> _Extrait choisi_:
________________________

Dans la plupart de ses discours, il reste calme et laisse de côté le registre de l'émotion. Le président russe Vladimir Poutine n'a, certes, atteint aucun objectif militaire en un an de guerre, mais il semble toujours aussi impassible lorsqu'il s'exprime en public. Car même si de nombreux hauts responsables russes sont mécontents, les critiques sont encore relativement timides. «Les élites ont peur de passer à l'action», explique l'ancien diplomate Boris Bondarev au «Washington Post».

Pour les riches oligarques russes, la guerre en Ukraine signifie avant tout une énorme perte de revenus. Au cours des 30 dernières années, la Russie s'est renforcée économiquement et a pu, en grande partie sous l'impulsion de Vladimir Poutine, effectuer des progrès notoire en matière de croissance. Le chef de guerre a su créer une sorte de prospérité que la population n'avait jamais connue auparavant. Tout cela parait bien loin.

________________________

> _Données_:
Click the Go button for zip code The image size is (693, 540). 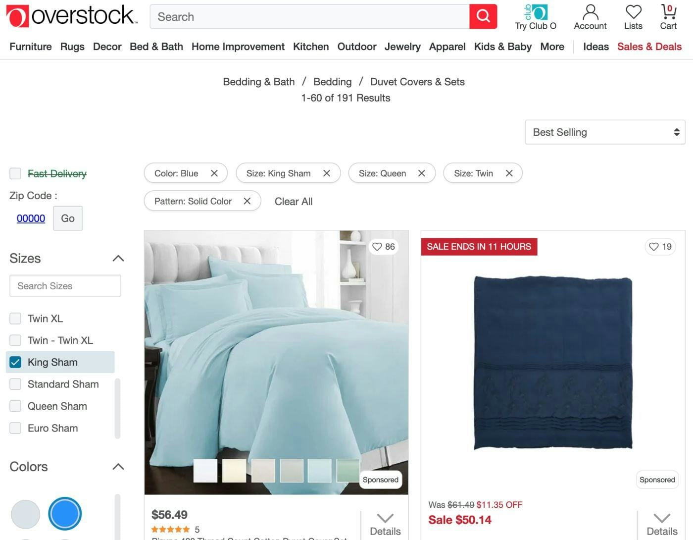[68, 218]
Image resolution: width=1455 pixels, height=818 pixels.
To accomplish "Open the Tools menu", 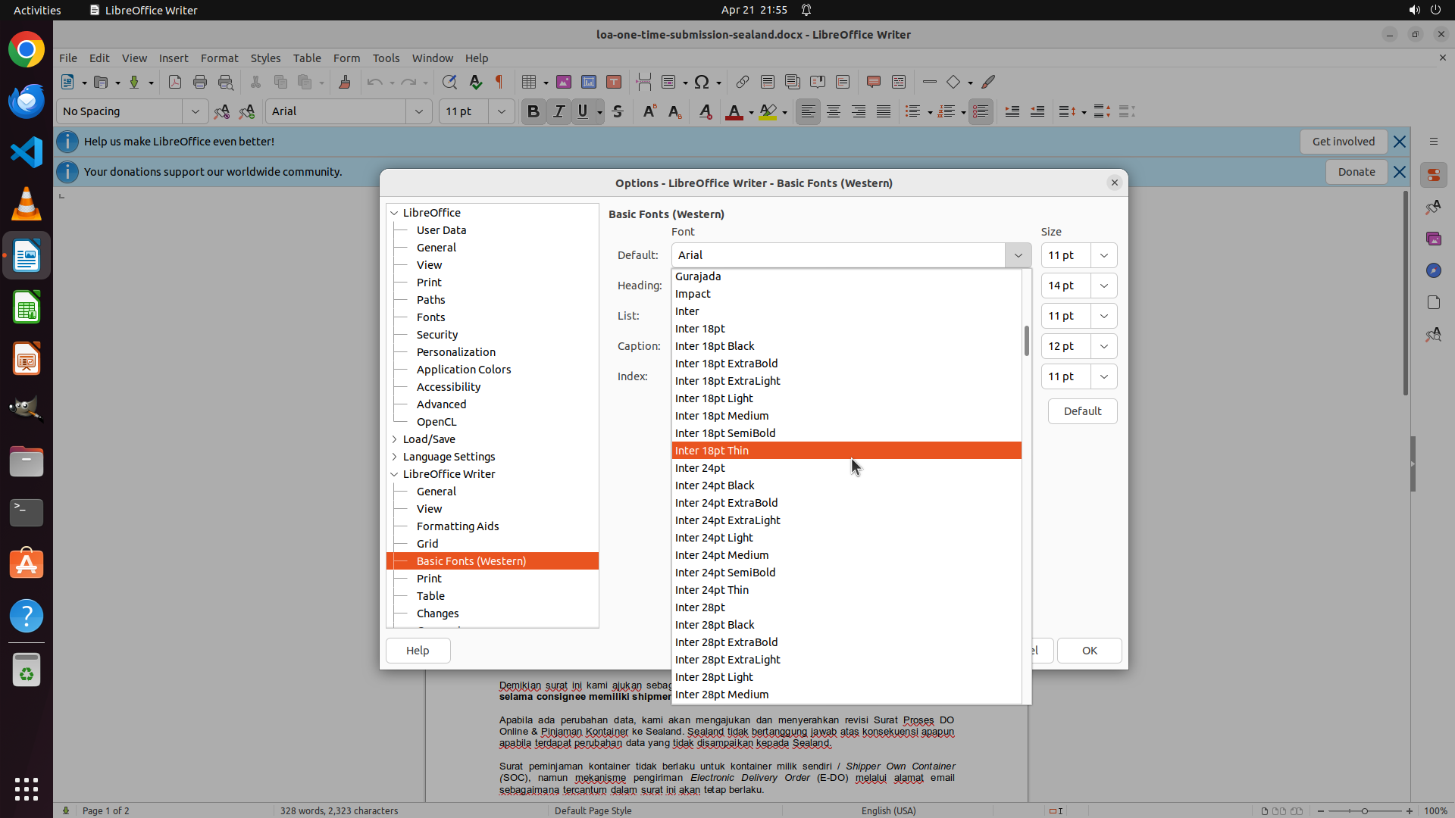I will click(x=386, y=58).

________________________

> _Votre travail_:
A) Dans l'extrait sur Vladimir Poutine et la guerre en Ukraine, quel ancien diplomate s'est exprimé auprès du «Washington Post» ?
B) Rédigez la suite de l'extrait sur Vladimir Poutine et la guerre en Ukraine, à partir de sa dernière phrase.
Ce matériel est sans rapport avec l'extrait.

> _Réponses attendues_:
A) Boris Bondarev.

B)
Désormais, de plus en plus de fonctionnaires et d'hommes d'affaires doutent des capacités du président russe à mener cette guerre. «Les élites savent certes que la guerre est une erreur, mais elles ont toujours peur de prendre les choses en main», poursuit Boris Bondarev. Après tout, elles se sont habituées à ce que Vladimir Poutine prenne seul toutes les décisions. L'opposition n'existe pratiquement plus en Russie et celui ou celle qui ne joue pas selon les règles du maître du Kremlin vit dangereusement. Ceux-ci risquent la prison.

Ce sont surtout les élites russes qui paient pour la guerre en Ukraine.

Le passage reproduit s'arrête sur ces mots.